Note that a cosine and a sine of the same frequency are orthogonal. A ratio of the two (cosine and sine) is required to represent any sinusoid of that same frequency. The phase tells you the ratio.

• The phase of a complex baseband BPSK signal tells you everything you need to know about the signal from a demodulation perspective – BigBrownBear00 May 12 '17 at 1:31
• Not if the magnitude is zero or otherwise just noise (depending on the coding gain). – hotpaw2 May 12 '17 at 2:43
• yes, even if the magnitude is zero or just noise. – BigBrownBear00 Feb 1 '18 at 20:05

The phase of a signal generally refers to the timing of the signal (or how two sinusoids line up) as you posted in your question. But you are asking about the phase of a signal in the frequency domain (i.e., after an FFT operation). The FFT function computes an N-point complex DFT. In practice the real and imaginary components of the result of the FFT operation are used to generate the magnitude spectrum which is usually more useful than the individual I and Q components. The magnitude of the FFT can be used for spectral visualization, energy detection, or a variety of other applications.

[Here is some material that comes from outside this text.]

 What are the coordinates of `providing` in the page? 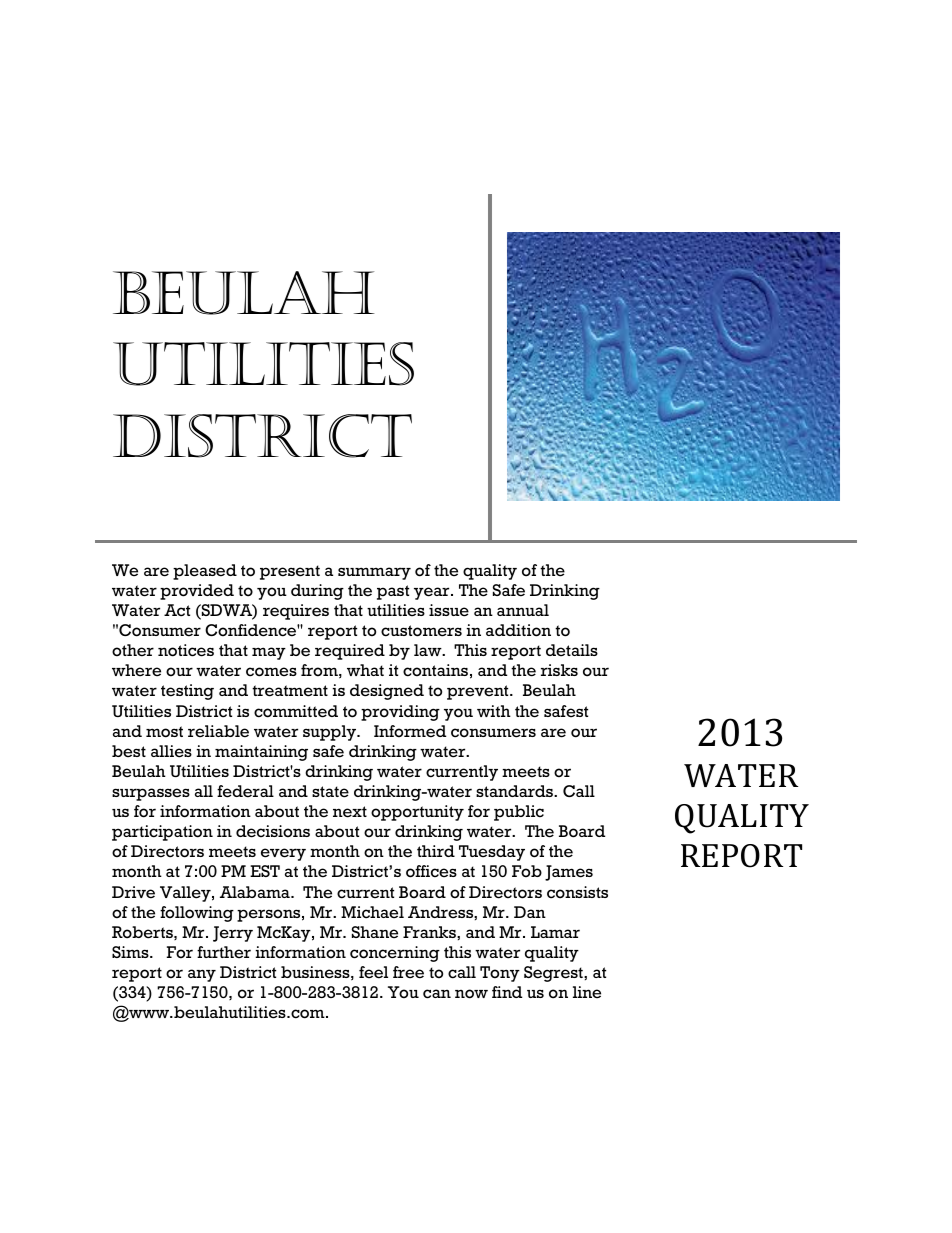 It's located at (400, 713).
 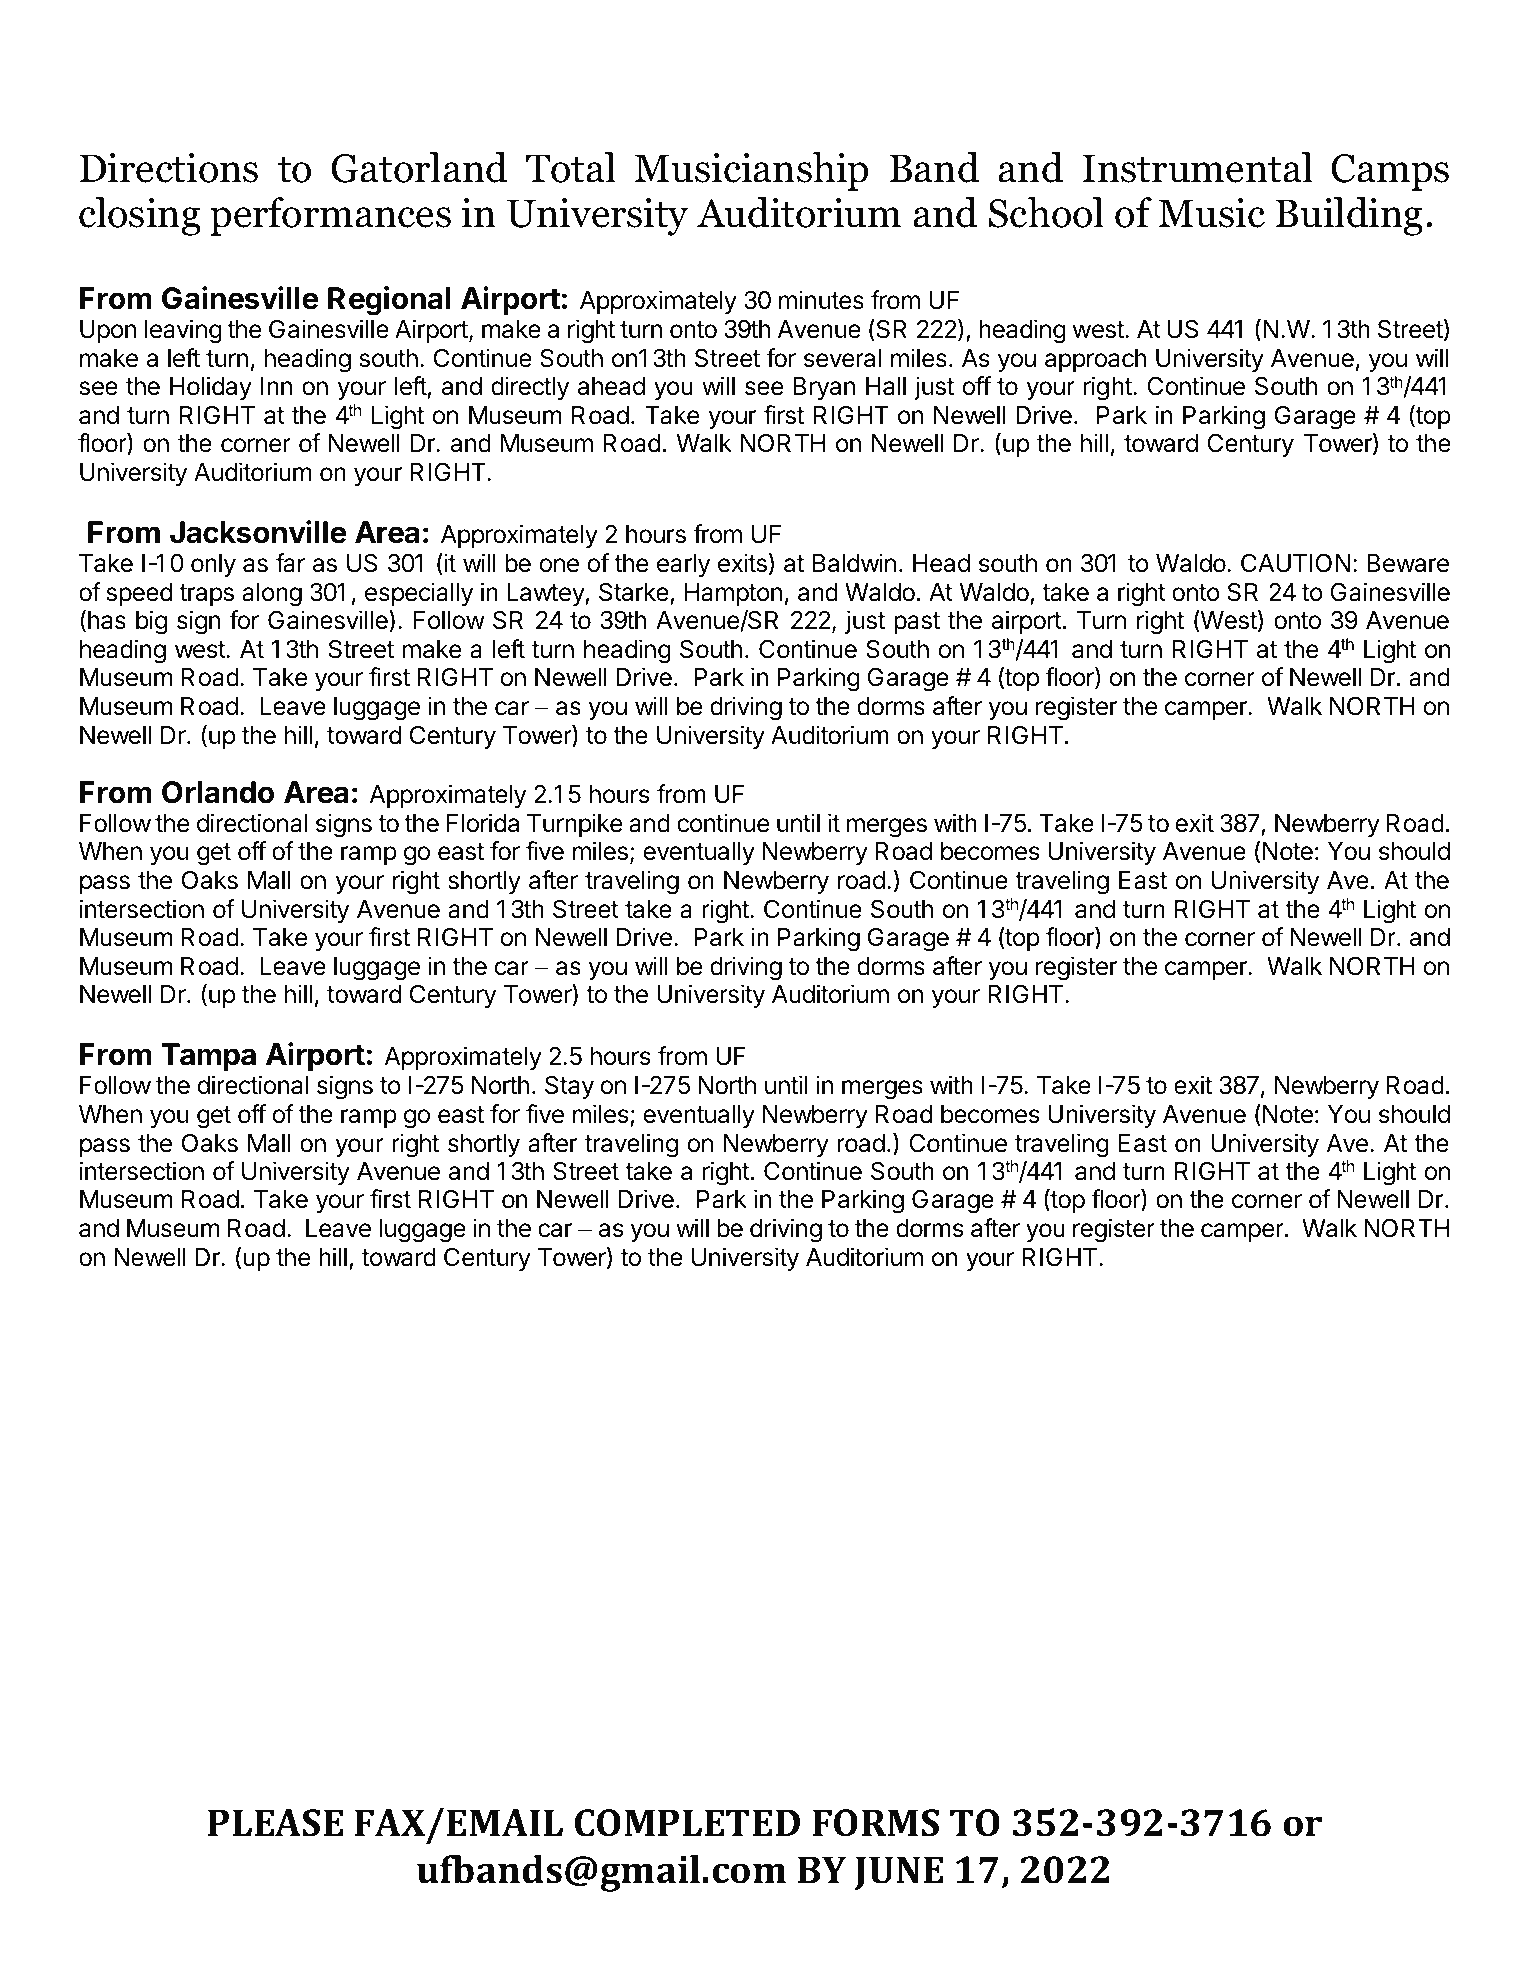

• The phase of the frequency components can also be very useful/important. For example, accessing stability of control systems with Bode plots in the frequency domain. – user27621 Feb 1 '18 at 16:34

Michael Ossman likens the phase of a signal to a slinky (see video here). Instead of thinking of a wave as 2-dimensional, imagine a 3-dimensional helix (a Slinky), where phase is the deviation from the carrier signal.